Understanding Impacted Teeth  and What  Wisdom Teeth Are?

(Part 5)

How Impacted Wisdom Teeth Affect Your Health

Impaction of third molars can cause you insufferable pain, bacterial infection, and nerve damage to the teeth in question and their neighboring teeth.

Partially erupted teeth are also infamously difficult to clean. It’s hard to brush or floss from the back of your mouth, leading to gum injury and areas teeming with rotting leftover food and bacteria.

These impactions are more prone to gum disease and tooth decay and other conditions such as pericoronitis.

In fact, impacted wisdom teeth can even cause you headaches from the pressure of the impaction that pushes against the placement of your second and first molars around.

This typically results in agonizing pain that radiates in your jaw, face, and head. This is again caused by a failed eruption because the jaw lacks space for this third set of molars.

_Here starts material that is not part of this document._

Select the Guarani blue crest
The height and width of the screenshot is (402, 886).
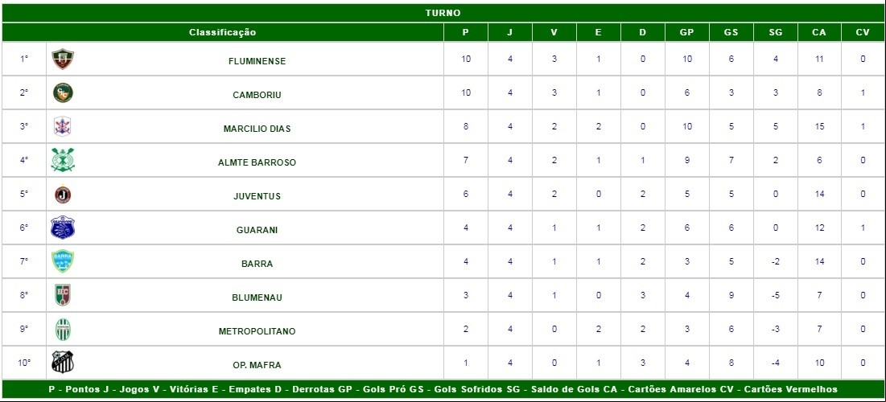(x=63, y=228)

Impaction is so problematic that even if it’s a benign impaction that doesn’t cause too much trouble, your dentist is likely to recommend removal because of the risk it poses in the future.

Prevention of Impaction

You can’t prevent wisdom teeth from impaction. However, you can reduce their riskiness for complications. First of all, brush your teeth twice daily and consider having such teeth removed ASAP, before they start becoming issues down the line.

If you’re keeping a regular six-month or semi annual dental appointment, your doctor should scan, find, and monitor the growth and emergence of your wisdom teeth.

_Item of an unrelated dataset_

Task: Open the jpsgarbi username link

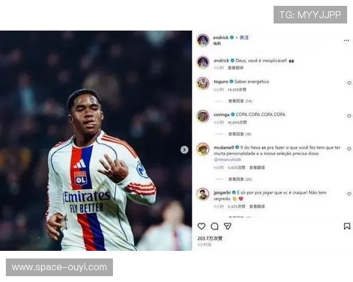Action: 222,193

Impaction can’t be stopped from occurring but knowing it’ll occur over time should allow you to save up enough money for an easier and less expensive extraction of your third molar or molars.

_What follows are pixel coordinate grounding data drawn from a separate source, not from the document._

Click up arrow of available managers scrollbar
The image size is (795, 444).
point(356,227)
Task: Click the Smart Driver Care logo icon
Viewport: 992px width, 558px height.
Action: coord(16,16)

Regardless, consult your dentist for details. They’ll keep you updated with x-rays or digital scans showing the progress of the wisdom teeth eruption or impaction before any bad symptoms were to happen.

Wisdom teeth removal involves cutting through the gums and extracting the impacted molar bit by bit, even to the point of cutting it up. Removing impacted teeth is a must as a preventative measure or treatment for impaction complications.